Autre question centrale programmée par cette rencontre : « Emploi scientifique, précarité : quelle évolution, quelles conséquences ? ». En sus des 900 suppressions de postes, Valérie Pécresse a annoncé, le 25 septembre, la suppression de 225 allocations de recherche. « Le taux d’encadrement diminue, les perspectives d’emploi sont mauvaises, les enseignants-chercheurs doivent rogner sur leurs travaux de recherche pour enseigner, la ministre va dans le sens contraire de ce qu’on réclamait », estime Bertrand Monthubert.
« Le plan licence prenait une bonne direction, reconnaît Jean-Baptiste Prévost, puisqu’il imputait la responsabilité du taux d’échec aux dysfonctionnements du système et non aux étudiants. Mais il devait passer par un meilleur suivi individuel et une multiplication des cours en petits effectifs : comment le mettre en place avec moins d’enseignants ? » Il faudrait, selon Bertrand Monthubert, créer près de 5 000 postes par an. « Cela coûterait environ 200 millions d’euros. Un investissement raisonnable en regard du milliard annoncé pour 2009 et de la triche organisée sur le budget. » Celui-ci se concentre sur le crédit d’impôt recherche (CIR), qui consiste en des allégements d’impôts pour des entreprises, et le plan Campus, qui organise un partenariat public-privé pour valoriser le patrimoine immobilier des universités par le biais d’argent donné à des fondations. « De nombreuses dépenses sont maquillées en dépenses de recherche, alerte Bertrand Monthubert. Il n’y a aucun contrôle sur l’argent versé aux entreprises. Or, celles-ci ne comptent que 13 % de doctorants dans leur personnel. »

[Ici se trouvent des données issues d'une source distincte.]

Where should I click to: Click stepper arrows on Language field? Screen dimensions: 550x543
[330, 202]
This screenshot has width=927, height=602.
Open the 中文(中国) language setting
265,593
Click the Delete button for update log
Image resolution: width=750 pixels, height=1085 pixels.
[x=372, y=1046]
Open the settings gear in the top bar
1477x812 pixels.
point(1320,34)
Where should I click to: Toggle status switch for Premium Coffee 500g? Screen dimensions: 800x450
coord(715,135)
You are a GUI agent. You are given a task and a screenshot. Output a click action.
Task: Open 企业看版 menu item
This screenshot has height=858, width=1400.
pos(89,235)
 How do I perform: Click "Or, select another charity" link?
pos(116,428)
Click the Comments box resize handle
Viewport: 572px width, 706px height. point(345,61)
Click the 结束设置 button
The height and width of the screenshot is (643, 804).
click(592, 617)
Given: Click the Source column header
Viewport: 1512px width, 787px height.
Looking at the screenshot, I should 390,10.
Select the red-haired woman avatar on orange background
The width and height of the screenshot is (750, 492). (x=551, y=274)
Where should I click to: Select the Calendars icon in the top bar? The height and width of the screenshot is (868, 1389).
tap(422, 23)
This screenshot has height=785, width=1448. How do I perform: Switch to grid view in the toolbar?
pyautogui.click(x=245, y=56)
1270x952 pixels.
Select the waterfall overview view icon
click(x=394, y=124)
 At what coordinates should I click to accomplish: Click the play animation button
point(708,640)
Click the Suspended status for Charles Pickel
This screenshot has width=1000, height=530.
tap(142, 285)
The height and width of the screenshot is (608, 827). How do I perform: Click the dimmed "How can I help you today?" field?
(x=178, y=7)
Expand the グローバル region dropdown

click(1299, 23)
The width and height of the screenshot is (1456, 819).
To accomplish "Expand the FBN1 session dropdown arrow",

Des actions de protestation s’organisent, comme un boycott des évaluations de l’Agence nationale de recherche (ANR) et de l’Agence d’évaluation de la recherche et de l’enseignement (Aeres). Et des mobilisations aux côtés de ceux qui défendent les services publics. Prochain rendez-vous : le 7 octobre, pour la « Journée mondiale pour un travail décent ». De son côté, le Conseil national de l’enseignement supérieur et de la recherche (Cneser) a voté une motion dénonçant les « méthodes inacceptables de négociation du gouvernement. Sur chaque dossier, il agit dans la précipitation sans prendre le temps de la concertation avec les organisations représentatives des personnels et des étudiants, ni avec les instances consultatives ou scientifiques collégiales existantes » . « En cette rentrée, avertit Jean-Baptiste Prévost, la vraie inconnue concerne la capacité de la ministre à entendre nos inquiétudes. » Et à prévenir un mouvement d’ampleur.